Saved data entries
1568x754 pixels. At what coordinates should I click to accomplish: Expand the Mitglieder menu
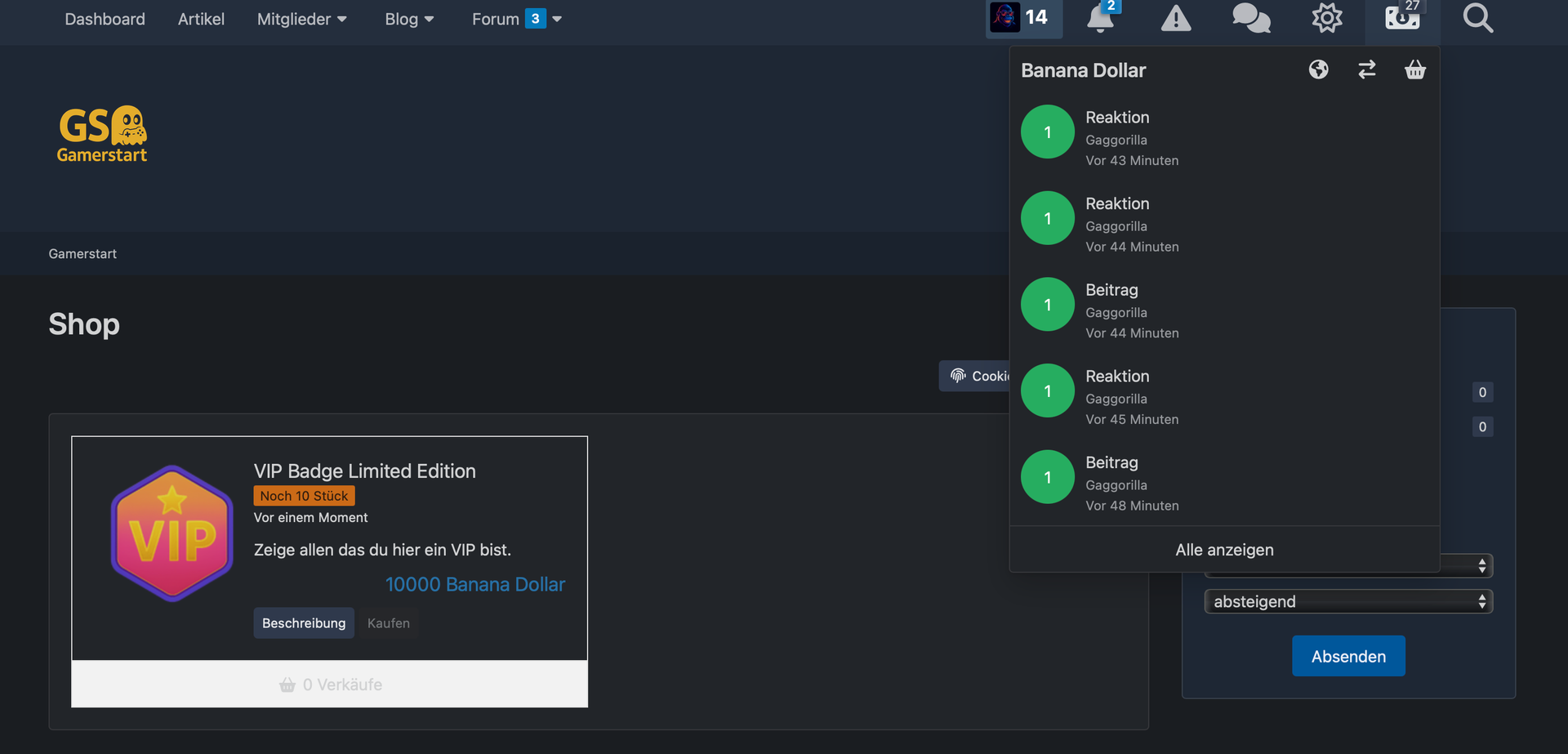[301, 19]
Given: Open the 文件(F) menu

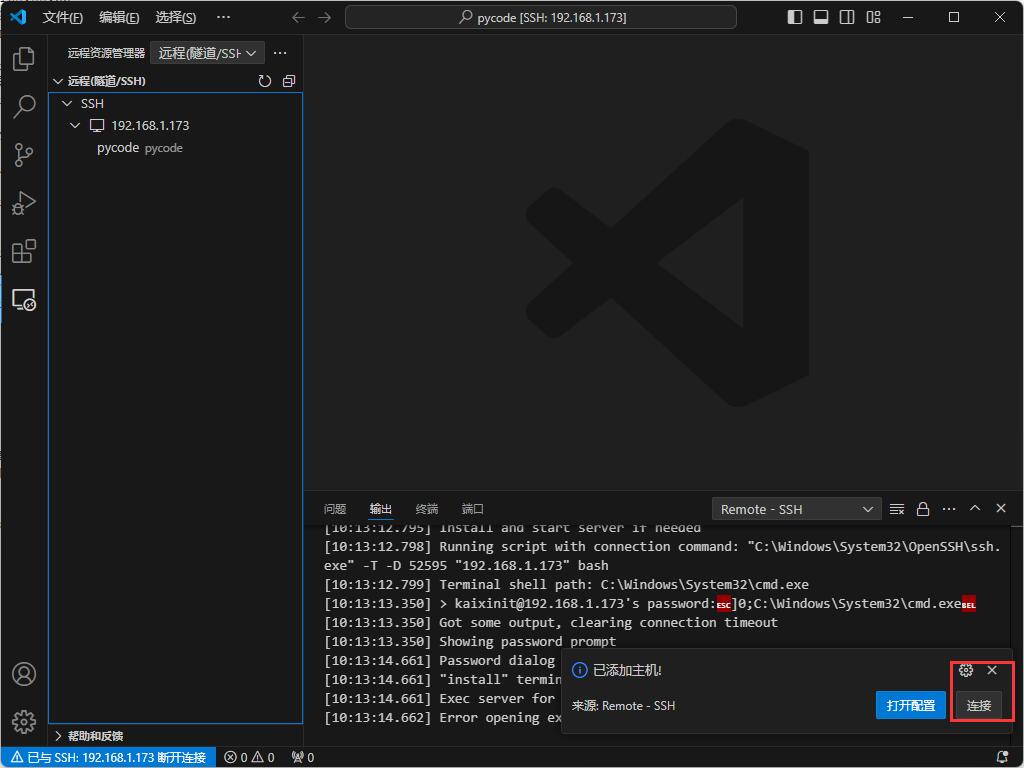Looking at the screenshot, I should (62, 17).

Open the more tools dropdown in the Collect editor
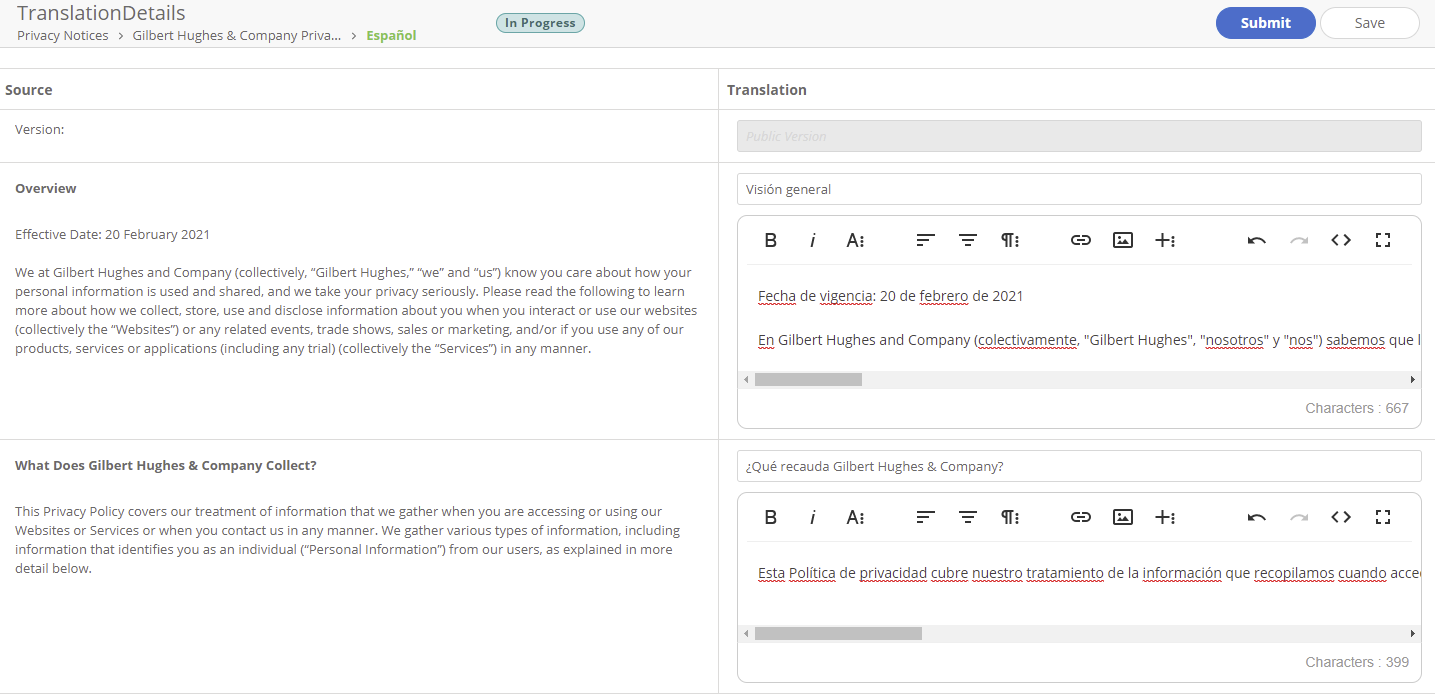tap(1166, 517)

**Work to complete:**
Repeat exactly the lines from the one containing "Open the more" to the last line of the records above, including both, and leave out any pictures.

**Reply:**
Open the more tools dropdown in the Collect editor
tap(1166, 517)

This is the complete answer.